Ada has realized that she is more and more alone as Jamie has gotten older, so she engineers an escape, pretending that she’s just hurt her foot in an accident so that she will be able to go with Jamie to the country. They are the last children left from their train and are forced on a single woman, Susan, who clearly doesn’t want them. Susan does her duty, though, and over time, with much difficulty, they become a family of sorts.

Gail Carson Levine recently dealt with the issue of piling troubles on a character in her wonderful blog on writing. It’s hard to do well, and doing it well means that a character can face seemingly endless setbacks. Sometimes it works, and sometimes it just seems forced.

When I wrote recently about the books we loathe, it was the forced version of awful lives that was bothering me. I just couldn’t care about those characters. They were not likeable people, and at some point, they were going to have to do something different if their lives were going to be better. It might be realistic to have them keep repeating harmful behaviors – I have seen that kind of thing a lot in my life – but it doesn’t make me connect with them or want to keep reading a book about them.
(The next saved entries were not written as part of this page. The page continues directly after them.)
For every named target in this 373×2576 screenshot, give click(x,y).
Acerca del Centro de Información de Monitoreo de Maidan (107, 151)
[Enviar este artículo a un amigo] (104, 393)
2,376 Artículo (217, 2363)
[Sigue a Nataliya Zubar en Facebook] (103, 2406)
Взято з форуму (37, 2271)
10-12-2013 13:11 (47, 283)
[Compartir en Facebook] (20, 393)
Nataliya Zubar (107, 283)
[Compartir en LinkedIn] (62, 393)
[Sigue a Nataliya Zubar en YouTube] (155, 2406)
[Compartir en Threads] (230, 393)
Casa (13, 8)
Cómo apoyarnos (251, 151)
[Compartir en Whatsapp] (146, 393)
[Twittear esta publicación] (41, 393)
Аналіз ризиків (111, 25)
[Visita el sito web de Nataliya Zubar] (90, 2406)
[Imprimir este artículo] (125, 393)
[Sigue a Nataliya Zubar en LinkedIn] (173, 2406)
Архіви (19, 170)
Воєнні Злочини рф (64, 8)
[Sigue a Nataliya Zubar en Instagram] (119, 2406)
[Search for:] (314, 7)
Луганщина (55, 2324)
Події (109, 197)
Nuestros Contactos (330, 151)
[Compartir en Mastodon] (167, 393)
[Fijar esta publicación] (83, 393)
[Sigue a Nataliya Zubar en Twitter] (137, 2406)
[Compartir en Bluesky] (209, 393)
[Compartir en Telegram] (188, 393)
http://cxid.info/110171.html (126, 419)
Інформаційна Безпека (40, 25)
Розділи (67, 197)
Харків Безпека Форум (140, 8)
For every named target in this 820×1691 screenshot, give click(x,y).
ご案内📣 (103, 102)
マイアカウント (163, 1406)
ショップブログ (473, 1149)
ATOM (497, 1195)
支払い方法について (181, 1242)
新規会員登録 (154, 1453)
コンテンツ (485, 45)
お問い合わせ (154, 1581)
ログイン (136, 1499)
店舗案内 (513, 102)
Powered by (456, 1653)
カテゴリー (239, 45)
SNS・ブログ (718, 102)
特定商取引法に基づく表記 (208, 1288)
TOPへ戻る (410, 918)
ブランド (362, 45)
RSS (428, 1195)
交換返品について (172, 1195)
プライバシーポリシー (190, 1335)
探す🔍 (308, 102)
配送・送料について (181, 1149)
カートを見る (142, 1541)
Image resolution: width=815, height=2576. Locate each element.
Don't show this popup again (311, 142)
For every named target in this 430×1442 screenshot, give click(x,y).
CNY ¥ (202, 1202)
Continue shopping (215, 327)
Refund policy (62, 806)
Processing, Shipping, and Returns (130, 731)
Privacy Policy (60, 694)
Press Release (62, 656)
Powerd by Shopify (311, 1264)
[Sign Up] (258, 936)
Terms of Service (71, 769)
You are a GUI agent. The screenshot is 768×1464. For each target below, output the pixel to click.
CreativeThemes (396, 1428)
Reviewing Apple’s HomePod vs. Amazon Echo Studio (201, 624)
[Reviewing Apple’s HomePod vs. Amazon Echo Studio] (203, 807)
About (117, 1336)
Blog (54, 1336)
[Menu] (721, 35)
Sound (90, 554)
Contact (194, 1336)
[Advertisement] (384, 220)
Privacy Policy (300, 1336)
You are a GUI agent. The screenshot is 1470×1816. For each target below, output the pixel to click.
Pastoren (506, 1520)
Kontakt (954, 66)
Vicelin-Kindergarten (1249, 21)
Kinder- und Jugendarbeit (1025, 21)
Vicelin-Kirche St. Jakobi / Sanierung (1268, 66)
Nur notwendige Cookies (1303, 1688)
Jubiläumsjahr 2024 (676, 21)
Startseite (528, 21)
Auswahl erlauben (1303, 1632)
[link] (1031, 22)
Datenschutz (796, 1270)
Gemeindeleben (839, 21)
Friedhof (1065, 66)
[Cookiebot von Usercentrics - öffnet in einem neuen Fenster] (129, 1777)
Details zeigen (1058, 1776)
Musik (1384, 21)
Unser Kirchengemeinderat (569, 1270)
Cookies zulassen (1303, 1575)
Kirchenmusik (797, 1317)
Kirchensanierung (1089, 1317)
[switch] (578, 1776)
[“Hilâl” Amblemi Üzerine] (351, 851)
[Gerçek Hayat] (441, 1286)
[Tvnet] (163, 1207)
Kimberly Brubaker Bradly brings Ada and Jamie to you when they are in a horrible place. Things don’t get better right away, but you care about them. You see how there is a tiny bit of hope inside Ada, and how she can use her stubborn side to survive and begin to grow. Ada and Jamie and the others are not perfect, but there is a spark there that makes them interesting. So I kept reading.

I wasn’t a big fan of the ending, but it does resolve some problems. I kind of wished that Ada had been able to engineer another escape instead of being rescued, but in the end, it might have been the right way to go. For her, for Susan, for her angry mother and for Jamie.